(Written problem A):
From the pumpkin text, reproduce the passage that starts with the words "Native Americans shared" and ends with "better for display.", swapping "France" for "Spain".

(Page):
■ ■ ■ ■ ■ ■ ■

The humble and versatile pumpkin is native to North America and has been a fall favorite for a very long time. The oldest evidence of pumpkin-related seeds were found in Mexico and date between 7,000 and 5,500 BCE. Pumpkins are a warm-weather squash and grow well in the Black Hills, as long as gardeners pay attention to number of frost-free days needed for the variety they choose.
Native Americans shared many varieties of squash with European settlers and pumpkins were an early export to France. From there, they were introduced to Tudor England and the flesh of the “pompion” was quickly accepted as pie filler and pumpkin pie recipes were published in cookbooks as early as 1675.
Today, squash and pumpkins are grown all over the world and come in a variety of colors: green, yellow, red, white, blue, multicolored and more. They can be tiny, squat, tall, short, round, pear-shaped and some so big they take a forklift to move. Some pumpkins are better for carving, some are better for eating and some are better for display.
Carving pumpkins (or jack-o-lantern pumpkins) tend to have pale orange flesh, and not very much of it. That makes it easy to carve through the flesh. Jack-o’-lantern pumpkins were bred to have upright straight walls, to be hollow, and to stand up to being carved. They were not bred for eating and taste bland and a little bitter. You can cook a jack-o’-lantern type pumpkin, but the flesh will be watery and stringy.

■ ■ ■ ■ ■ ■ ■

(Written problem B):
In the records below, copy without any change the lines that run from the line containing "Screen dimensions: 600x450" through the line containing "click(x=1188, y=31)", both of those lines included.

(Available records):
■ ■ ■ ■ ■ ■ ■

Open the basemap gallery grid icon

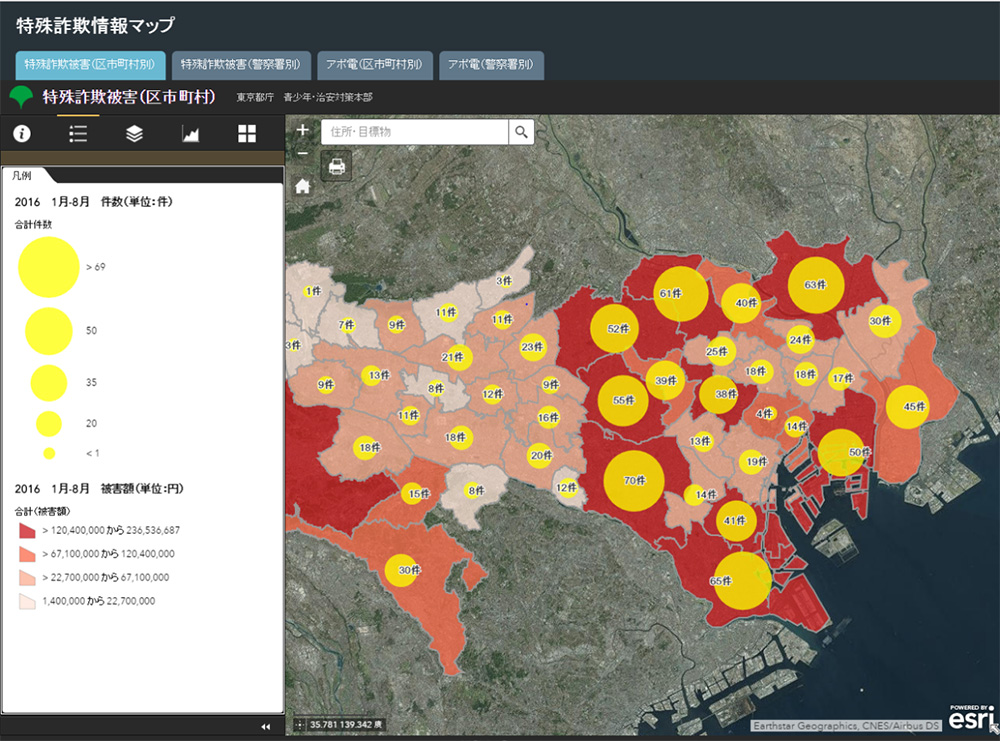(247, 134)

■ ■ ■ ■ ■ ■ ■

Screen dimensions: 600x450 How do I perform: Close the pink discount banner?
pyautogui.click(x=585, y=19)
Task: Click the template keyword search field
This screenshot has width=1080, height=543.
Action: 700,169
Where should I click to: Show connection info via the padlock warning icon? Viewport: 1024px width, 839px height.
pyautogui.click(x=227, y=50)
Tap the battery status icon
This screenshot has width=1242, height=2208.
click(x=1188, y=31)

■ ■ ■ ■ ■ ■ ■

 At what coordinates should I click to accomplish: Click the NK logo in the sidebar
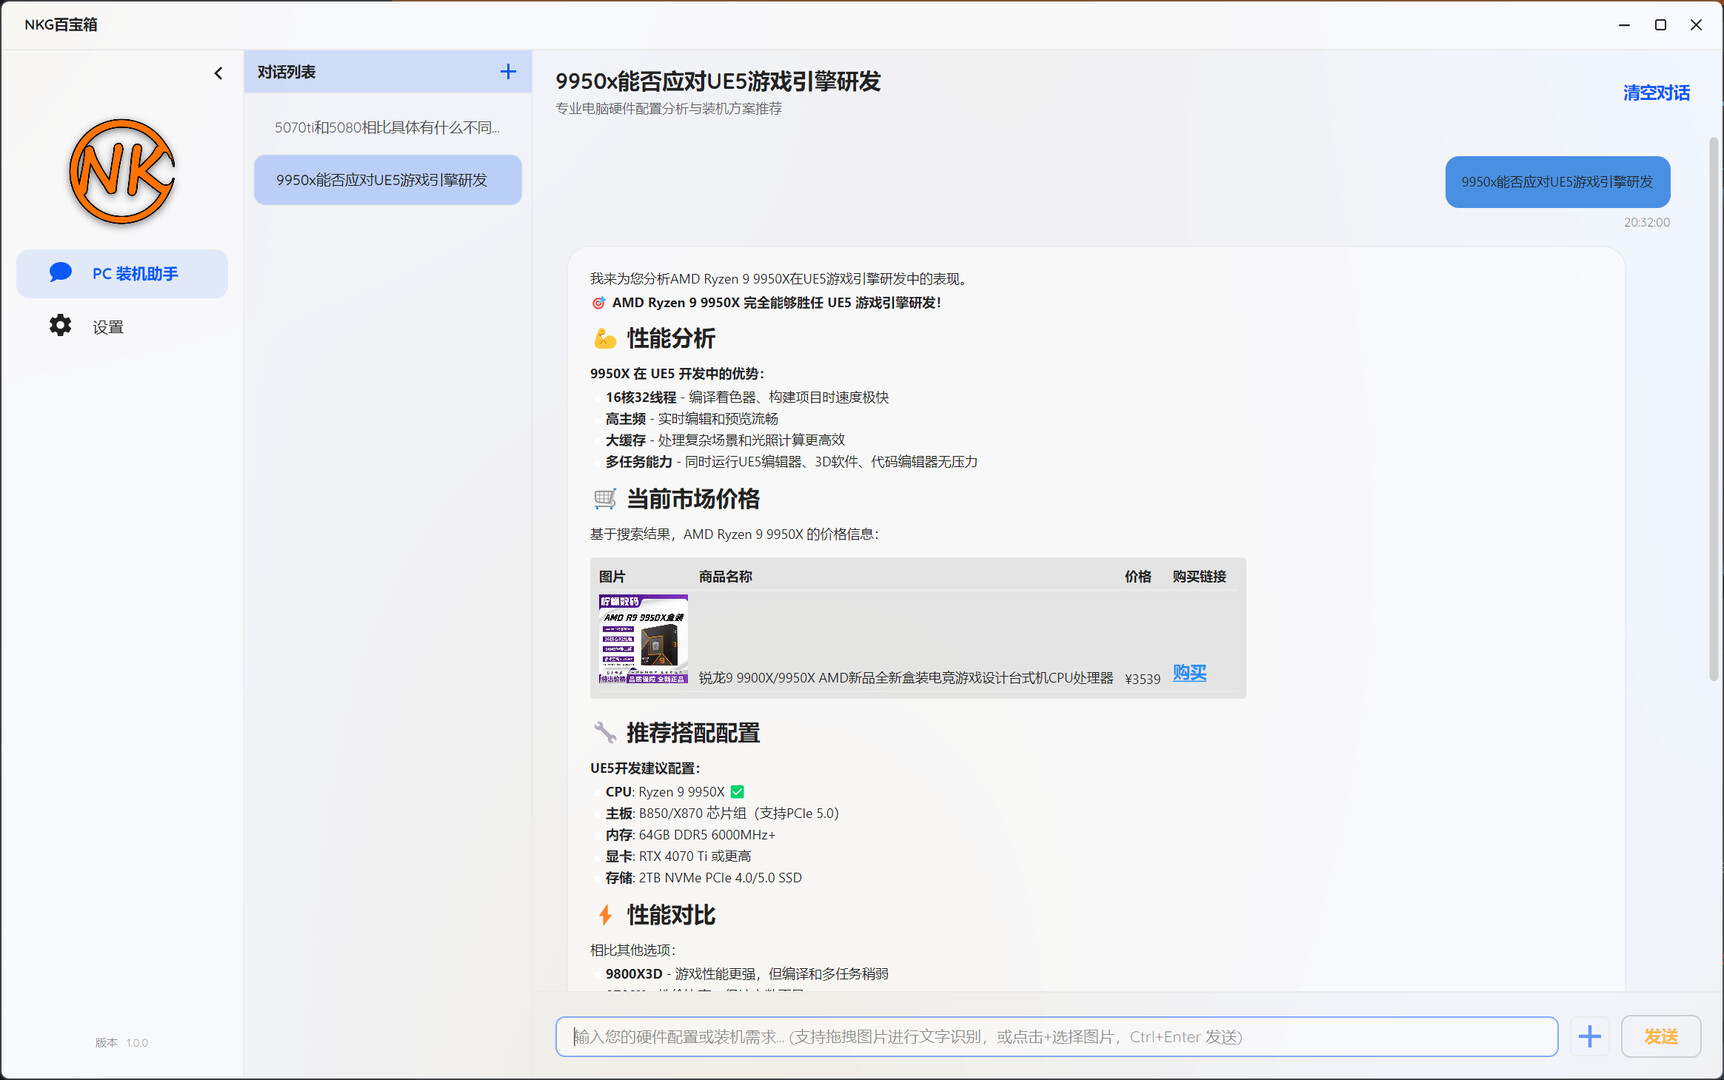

■ ■ ■ ■ ■ ■ ■

(Task response A):
Native Americans shared many varieties of squash with European settlers and pumpkins were an early export to Spain. From there, they were introduced to Tudor England and the flesh of the “pompion” was quickly accepted as pie filler and pumpkin pie recipes were published in cookbooks as early as 1675.
Today, squash and pumpkins are grown all over the world and come in a variety of colors: green, yellow, red, white, blue, multicolored and more. They can be tiny, squat, tall, short, round, pear-shaped and some so big they take a forklift to move. Some pumpkins are better for carving, some are better for eating and some are better for display.

(Task response B):
Screen dimensions: 600x450 How do I perform: Close the pink discount banner?
pyautogui.click(x=585, y=19)
Task: Click the template keyword search field
This screenshot has width=1080, height=543.
Action: 700,169
Where should I click to: Show connection info via the padlock warning icon? Viewport: 1024px width, 839px height.
pyautogui.click(x=227, y=50)
Tap the battery status icon
This screenshot has width=1242, height=2208.
click(x=1188, y=31)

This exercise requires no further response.